= Beginning of Section =

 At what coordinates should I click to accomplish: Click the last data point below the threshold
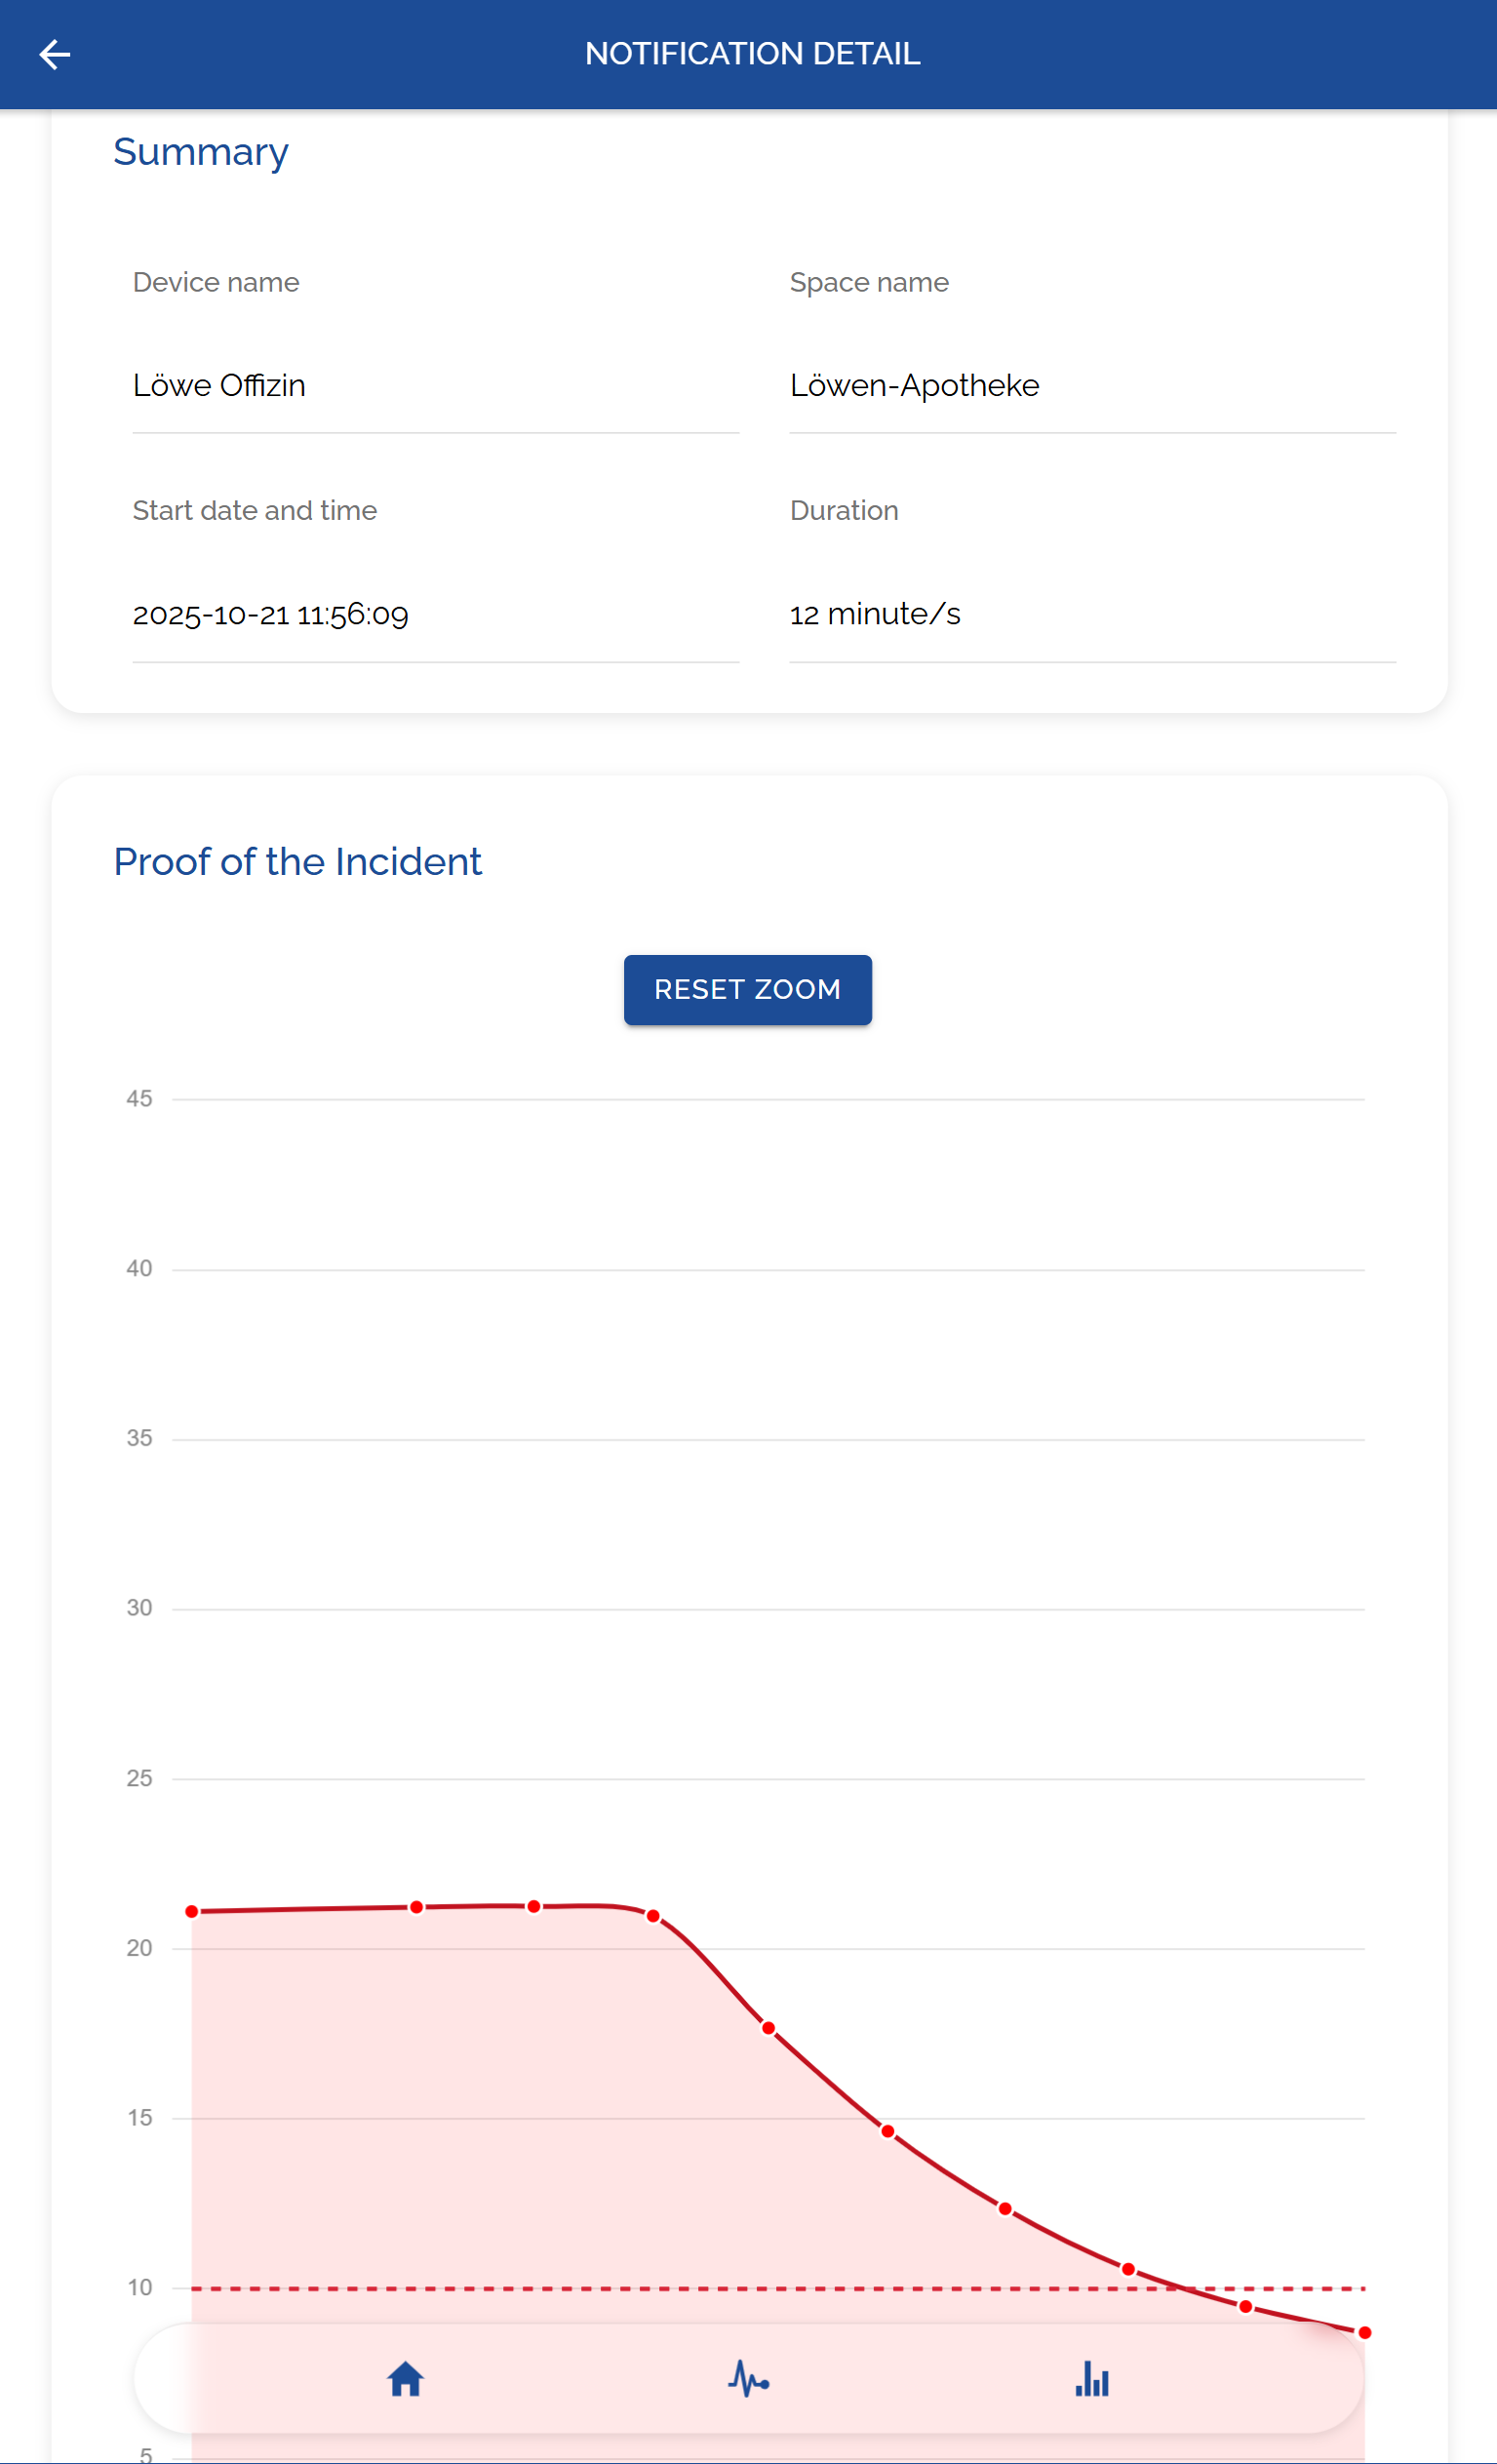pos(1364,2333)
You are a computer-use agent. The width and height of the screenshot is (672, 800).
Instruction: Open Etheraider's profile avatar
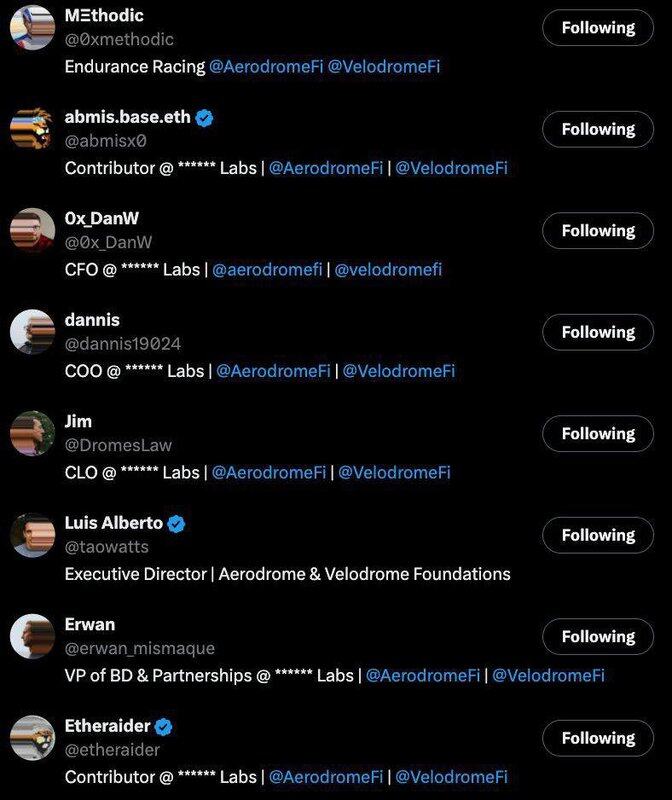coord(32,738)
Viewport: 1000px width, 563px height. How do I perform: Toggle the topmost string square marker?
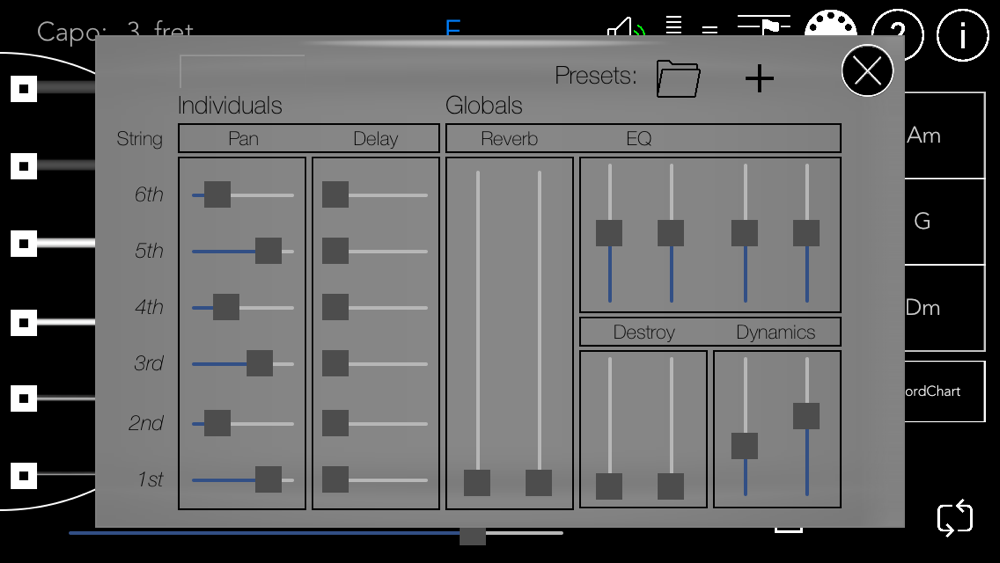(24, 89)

= End of Section =

__Task prompt__
Find the line that contains "You are a computer-use" and repeat it, along with every line after it to the end of the data, exactly; drop the pictures.

__Written answer__
You are a computer-use agent. The width and height of the screenshot is (672, 800).
Instruction: Open Etheraider's profile avatar
coord(32,738)
Viewport: 1000px width, 563px height. How do I perform: Toggle the topmost string square marker?
(24, 89)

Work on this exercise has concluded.